- Try it
Using the material below, print the line that contains "Screen dimensions: 868x235", the line that contains "Task: Tap Android back navigation triangle", and every line in between, exactly and nothing else.

- Record extracts
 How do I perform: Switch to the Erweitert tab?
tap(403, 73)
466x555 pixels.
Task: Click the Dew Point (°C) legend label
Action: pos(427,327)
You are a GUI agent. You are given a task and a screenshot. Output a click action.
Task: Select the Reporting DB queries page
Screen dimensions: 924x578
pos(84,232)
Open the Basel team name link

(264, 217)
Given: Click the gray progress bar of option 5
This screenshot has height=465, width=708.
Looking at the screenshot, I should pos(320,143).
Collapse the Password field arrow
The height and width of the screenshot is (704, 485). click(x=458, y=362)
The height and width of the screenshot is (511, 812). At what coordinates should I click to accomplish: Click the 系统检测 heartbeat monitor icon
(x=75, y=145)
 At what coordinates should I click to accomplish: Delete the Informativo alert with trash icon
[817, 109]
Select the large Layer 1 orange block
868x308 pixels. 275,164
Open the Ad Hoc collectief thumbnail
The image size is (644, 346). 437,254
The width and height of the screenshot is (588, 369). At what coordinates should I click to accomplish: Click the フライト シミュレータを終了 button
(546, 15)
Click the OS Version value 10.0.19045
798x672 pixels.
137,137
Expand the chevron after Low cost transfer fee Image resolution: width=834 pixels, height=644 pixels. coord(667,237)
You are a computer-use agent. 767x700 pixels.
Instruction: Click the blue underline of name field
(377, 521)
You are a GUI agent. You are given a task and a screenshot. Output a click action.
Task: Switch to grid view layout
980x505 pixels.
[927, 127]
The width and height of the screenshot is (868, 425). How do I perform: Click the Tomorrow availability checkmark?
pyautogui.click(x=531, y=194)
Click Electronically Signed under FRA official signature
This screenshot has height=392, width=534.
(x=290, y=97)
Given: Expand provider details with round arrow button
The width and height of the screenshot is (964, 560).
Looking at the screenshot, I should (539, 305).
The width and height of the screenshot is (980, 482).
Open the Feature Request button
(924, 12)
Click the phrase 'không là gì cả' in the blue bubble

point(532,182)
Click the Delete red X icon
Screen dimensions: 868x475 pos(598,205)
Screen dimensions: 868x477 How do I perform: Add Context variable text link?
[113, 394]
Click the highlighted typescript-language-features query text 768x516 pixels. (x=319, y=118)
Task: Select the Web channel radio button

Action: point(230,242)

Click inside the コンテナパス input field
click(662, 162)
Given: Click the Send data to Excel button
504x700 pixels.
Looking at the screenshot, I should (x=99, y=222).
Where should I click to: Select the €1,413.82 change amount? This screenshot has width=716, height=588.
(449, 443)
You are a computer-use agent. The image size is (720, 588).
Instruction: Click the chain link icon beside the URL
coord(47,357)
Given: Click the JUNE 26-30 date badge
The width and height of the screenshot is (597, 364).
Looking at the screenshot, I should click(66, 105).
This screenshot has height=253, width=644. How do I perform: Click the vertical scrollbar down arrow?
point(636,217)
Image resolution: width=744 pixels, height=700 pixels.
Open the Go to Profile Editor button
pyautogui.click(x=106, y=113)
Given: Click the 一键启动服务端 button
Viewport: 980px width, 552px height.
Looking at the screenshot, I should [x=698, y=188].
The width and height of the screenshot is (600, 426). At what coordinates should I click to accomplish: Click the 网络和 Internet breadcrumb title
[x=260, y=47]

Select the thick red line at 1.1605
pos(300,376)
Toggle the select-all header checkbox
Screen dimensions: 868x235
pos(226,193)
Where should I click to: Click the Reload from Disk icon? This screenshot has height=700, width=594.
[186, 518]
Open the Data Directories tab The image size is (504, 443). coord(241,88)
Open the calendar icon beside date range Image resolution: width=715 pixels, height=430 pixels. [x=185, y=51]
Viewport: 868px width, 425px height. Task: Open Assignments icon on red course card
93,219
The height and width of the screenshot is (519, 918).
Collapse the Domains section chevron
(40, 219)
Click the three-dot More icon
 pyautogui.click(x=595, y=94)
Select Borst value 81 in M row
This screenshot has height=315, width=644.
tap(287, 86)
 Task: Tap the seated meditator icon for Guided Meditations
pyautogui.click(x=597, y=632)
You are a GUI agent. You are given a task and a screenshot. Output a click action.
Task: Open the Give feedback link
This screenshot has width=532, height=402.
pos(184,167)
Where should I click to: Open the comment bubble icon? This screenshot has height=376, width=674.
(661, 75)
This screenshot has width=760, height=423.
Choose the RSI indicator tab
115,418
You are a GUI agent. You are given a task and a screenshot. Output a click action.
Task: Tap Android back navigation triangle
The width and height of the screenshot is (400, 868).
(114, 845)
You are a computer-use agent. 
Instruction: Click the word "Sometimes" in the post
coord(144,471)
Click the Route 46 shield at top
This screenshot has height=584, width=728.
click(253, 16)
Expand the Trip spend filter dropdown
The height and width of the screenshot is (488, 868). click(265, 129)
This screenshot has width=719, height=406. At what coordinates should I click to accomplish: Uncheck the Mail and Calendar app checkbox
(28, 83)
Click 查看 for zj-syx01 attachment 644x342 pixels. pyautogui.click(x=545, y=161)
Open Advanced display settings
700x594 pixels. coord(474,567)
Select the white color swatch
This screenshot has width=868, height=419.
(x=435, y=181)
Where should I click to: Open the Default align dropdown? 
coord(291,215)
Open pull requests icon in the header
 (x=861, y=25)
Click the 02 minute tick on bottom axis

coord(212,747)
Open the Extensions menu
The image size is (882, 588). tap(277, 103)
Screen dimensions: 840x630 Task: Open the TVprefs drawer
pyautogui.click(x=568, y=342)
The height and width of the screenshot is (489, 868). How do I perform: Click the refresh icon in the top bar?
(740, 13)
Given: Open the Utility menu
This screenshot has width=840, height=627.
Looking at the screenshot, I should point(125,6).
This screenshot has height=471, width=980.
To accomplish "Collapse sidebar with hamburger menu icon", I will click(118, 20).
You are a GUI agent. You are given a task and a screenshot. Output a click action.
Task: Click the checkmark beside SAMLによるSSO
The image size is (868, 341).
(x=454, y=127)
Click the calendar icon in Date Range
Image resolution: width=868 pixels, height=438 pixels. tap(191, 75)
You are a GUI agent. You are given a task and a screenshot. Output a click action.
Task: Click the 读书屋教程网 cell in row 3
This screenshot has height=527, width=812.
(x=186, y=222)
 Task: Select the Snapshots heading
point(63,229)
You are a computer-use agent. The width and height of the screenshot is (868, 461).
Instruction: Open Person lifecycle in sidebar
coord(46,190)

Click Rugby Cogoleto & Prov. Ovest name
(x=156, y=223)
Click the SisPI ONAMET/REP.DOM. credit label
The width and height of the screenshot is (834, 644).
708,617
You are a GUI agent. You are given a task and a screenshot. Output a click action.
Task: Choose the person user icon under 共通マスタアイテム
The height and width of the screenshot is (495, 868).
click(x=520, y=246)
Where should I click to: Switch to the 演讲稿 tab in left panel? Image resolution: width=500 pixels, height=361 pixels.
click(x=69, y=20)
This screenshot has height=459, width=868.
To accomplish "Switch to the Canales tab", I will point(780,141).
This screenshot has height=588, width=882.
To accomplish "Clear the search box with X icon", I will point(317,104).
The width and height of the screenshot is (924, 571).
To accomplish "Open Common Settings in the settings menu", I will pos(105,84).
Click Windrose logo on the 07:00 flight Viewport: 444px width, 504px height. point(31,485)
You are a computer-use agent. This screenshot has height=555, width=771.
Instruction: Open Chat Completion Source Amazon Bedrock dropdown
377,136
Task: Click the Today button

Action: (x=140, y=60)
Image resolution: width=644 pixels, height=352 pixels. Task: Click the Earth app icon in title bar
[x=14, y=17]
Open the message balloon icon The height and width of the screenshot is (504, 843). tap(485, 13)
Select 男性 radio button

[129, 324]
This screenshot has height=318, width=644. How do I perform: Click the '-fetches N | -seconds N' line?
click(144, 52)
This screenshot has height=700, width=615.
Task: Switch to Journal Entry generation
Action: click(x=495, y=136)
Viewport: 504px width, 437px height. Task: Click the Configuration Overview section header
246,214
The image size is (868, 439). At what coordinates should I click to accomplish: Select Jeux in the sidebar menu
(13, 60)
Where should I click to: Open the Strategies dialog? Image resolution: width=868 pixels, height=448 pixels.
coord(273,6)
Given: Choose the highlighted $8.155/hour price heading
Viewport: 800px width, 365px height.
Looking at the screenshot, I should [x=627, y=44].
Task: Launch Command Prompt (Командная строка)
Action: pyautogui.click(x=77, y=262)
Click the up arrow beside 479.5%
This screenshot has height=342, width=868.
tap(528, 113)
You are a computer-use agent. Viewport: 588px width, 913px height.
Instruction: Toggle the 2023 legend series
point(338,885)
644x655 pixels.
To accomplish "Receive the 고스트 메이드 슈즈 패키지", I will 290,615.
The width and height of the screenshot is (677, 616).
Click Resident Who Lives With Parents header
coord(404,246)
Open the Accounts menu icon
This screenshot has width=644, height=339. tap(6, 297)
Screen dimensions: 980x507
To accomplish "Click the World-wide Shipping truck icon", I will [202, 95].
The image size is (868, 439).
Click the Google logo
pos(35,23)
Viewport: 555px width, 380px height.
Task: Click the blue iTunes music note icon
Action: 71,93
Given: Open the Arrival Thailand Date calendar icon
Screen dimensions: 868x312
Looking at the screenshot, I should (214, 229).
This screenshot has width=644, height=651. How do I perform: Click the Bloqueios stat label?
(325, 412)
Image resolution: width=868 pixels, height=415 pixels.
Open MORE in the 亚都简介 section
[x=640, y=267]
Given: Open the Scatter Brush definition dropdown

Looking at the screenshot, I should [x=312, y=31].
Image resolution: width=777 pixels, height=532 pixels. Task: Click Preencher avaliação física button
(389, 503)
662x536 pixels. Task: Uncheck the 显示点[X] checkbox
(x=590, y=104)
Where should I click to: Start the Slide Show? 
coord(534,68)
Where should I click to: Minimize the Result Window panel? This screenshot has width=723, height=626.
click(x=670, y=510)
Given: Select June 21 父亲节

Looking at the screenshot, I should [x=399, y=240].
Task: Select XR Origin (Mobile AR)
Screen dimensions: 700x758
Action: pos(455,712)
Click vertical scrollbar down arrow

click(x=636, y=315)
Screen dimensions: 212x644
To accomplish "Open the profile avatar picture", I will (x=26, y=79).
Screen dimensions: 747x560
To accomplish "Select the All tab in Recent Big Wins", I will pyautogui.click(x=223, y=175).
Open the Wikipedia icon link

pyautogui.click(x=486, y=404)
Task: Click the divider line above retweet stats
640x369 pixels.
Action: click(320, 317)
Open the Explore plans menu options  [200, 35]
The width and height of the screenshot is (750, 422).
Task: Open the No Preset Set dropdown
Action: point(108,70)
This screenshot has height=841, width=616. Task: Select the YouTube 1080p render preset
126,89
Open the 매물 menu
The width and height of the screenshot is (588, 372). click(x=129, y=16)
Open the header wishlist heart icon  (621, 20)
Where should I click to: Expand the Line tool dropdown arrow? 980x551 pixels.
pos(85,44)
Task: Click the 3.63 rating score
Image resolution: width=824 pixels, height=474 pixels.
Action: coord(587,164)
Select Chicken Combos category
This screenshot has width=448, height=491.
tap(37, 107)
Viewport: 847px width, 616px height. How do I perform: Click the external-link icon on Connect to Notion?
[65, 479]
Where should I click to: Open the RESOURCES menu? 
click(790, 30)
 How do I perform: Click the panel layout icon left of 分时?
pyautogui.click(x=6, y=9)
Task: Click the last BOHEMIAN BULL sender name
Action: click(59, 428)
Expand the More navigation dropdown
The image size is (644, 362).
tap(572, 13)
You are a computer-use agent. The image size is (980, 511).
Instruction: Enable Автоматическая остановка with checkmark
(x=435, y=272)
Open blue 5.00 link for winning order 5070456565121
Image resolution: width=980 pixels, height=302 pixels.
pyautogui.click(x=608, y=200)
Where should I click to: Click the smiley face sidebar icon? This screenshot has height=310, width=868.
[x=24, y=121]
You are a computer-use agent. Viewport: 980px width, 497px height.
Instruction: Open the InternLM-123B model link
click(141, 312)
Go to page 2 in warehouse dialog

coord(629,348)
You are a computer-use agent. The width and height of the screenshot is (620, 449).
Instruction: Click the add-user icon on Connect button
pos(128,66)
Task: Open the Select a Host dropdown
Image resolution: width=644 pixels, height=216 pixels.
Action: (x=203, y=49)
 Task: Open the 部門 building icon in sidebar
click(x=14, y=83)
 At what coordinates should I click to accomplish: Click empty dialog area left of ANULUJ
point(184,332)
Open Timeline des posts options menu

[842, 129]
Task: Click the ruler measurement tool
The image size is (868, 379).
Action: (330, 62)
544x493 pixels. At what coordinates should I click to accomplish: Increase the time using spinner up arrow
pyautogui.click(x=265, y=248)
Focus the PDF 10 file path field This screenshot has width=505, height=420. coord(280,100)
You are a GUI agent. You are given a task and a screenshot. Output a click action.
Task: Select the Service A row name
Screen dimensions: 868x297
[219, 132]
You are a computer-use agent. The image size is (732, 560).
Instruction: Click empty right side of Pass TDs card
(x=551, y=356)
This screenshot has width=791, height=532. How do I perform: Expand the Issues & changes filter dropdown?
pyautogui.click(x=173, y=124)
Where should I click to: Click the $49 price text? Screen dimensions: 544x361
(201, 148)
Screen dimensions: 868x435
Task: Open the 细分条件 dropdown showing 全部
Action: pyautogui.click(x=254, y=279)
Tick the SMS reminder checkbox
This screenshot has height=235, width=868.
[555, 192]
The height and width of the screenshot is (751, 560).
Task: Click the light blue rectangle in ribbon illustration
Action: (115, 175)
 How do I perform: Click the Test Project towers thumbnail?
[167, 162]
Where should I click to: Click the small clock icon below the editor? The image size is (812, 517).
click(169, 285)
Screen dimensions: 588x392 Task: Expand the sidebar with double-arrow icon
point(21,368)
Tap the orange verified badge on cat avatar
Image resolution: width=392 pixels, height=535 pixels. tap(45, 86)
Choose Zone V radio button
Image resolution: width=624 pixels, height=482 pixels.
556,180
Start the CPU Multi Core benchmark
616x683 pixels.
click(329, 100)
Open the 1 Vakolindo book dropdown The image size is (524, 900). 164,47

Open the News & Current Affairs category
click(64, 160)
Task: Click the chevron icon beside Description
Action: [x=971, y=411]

- Result of this task
Screen dimensions: 868x235
pos(226,193)
Where should I click to: Click the Reload from Disk icon? This screenshot has height=700, width=594.
[186, 518]
Open the Data Directories tab The image size is (504, 443). coord(241,88)
Open the calendar icon beside date range Image resolution: width=715 pixels, height=430 pixels. [x=185, y=51]
Viewport: 868px width, 425px height. Task: Open Assignments icon on red course card
93,219
The height and width of the screenshot is (519, 918).
Collapse the Domains section chevron
(40, 219)
Click the three-dot More icon
 pyautogui.click(x=595, y=94)
Select Borst value 81 in M row
This screenshot has height=315, width=644.
tap(287, 86)
 Task: Tap the seated meditator icon for Guided Meditations
pyautogui.click(x=597, y=632)
You are a GUI agent. You are given a task and a screenshot. Output a click action.
Task: Open the Give feedback link
This screenshot has width=532, height=402.
pos(184,167)
Where should I click to: Open the comment bubble icon? This screenshot has height=376, width=674.
(661, 75)
This screenshot has width=760, height=423.
Choose the RSI indicator tab
115,418
You are a GUI agent. You are given a task and a screenshot. Output a click action.
Task: Tap Android back navigation triangle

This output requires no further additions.